* [Exercise objective]: Can you turn the items below into a numbered list, skipping blank lines and leaving the pictures out?

(Stored records)

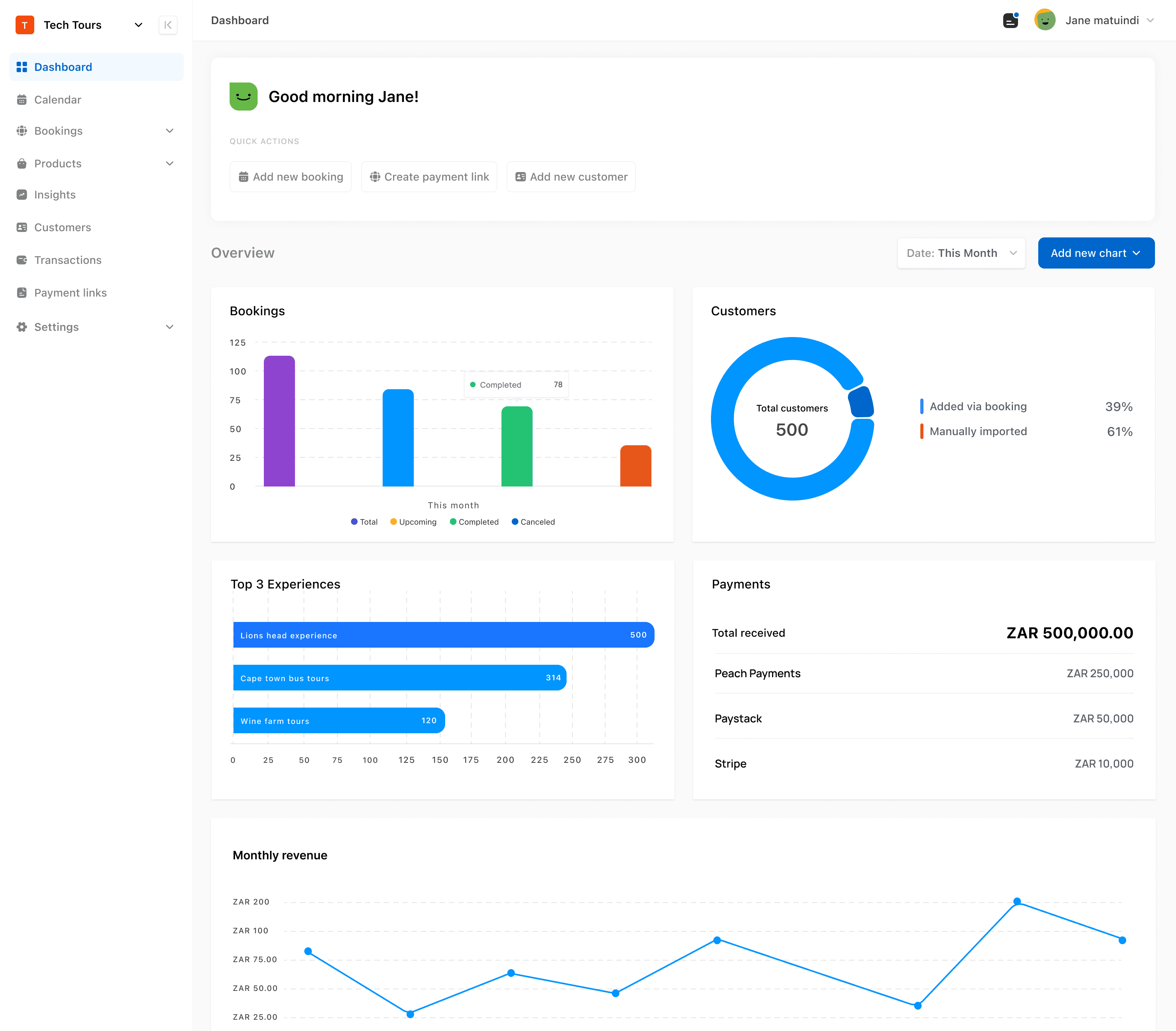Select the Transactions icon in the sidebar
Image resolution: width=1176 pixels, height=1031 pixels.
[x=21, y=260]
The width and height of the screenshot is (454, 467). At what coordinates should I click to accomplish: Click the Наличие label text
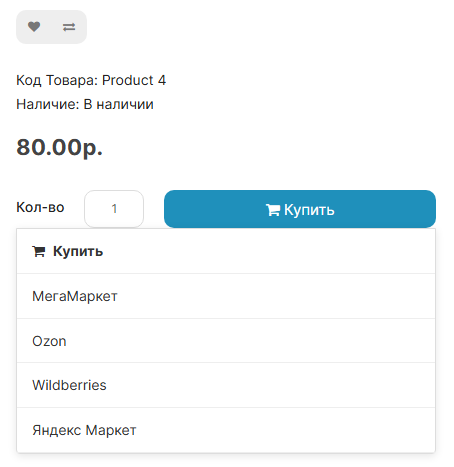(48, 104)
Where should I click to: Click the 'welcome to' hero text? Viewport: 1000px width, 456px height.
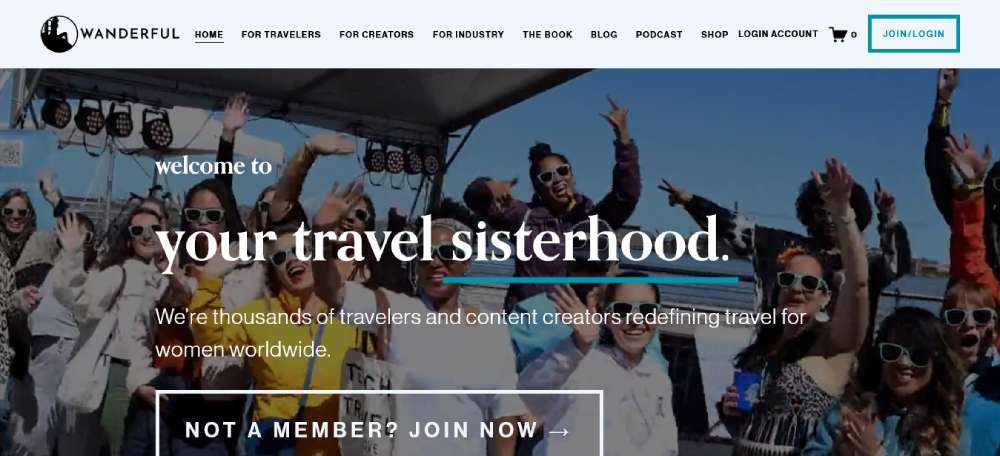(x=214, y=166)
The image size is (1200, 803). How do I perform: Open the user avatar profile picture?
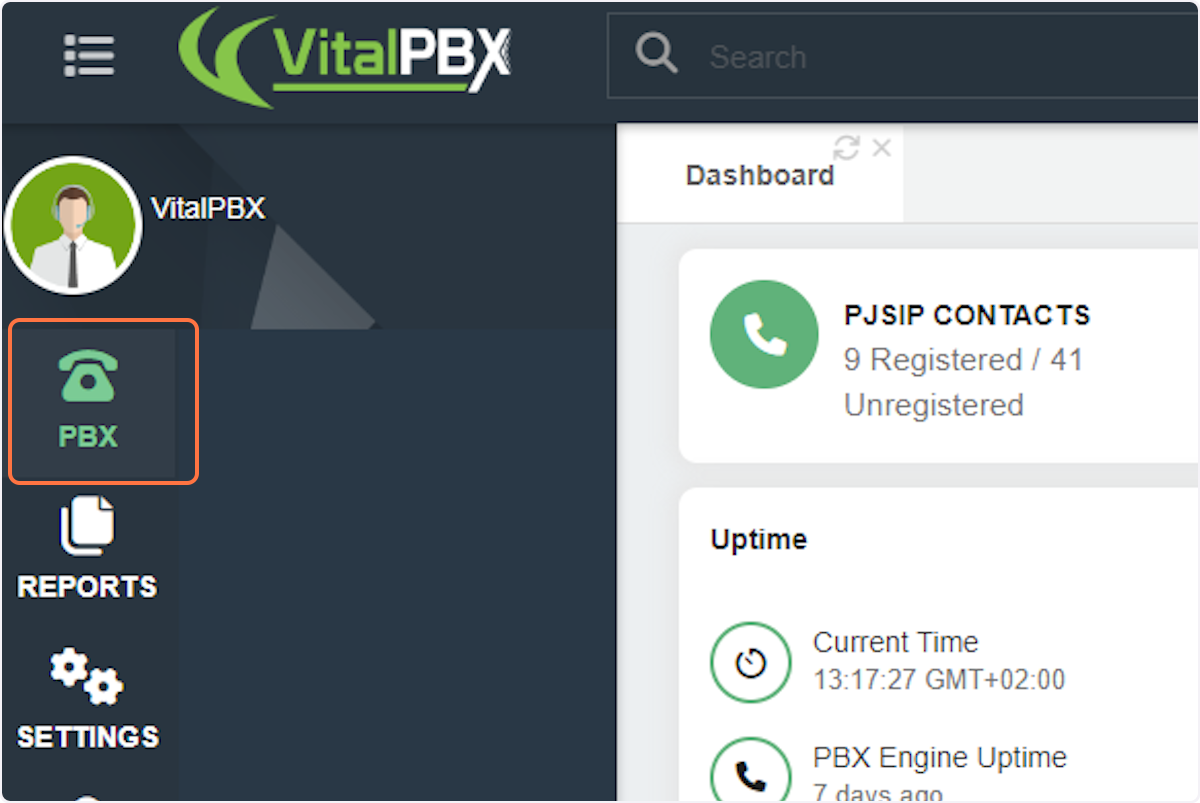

* [Full response]:
1. Select the Transactions icon in the sidebar
2. Image resolution: width=1176 pixels, height=1031 pixels.
3. [x=21, y=260]
4. The width and height of the screenshot is (454, 467). At what coordinates should I click to accomplish: Click the Наличие label text
5. (48, 104)
6. Where should I click to: Click the 'welcome to' hero text? Viewport: 1000px width, 456px height.
7. (x=214, y=166)
8. The image size is (1200, 803). How do I perform: Open the user avatar profile picture?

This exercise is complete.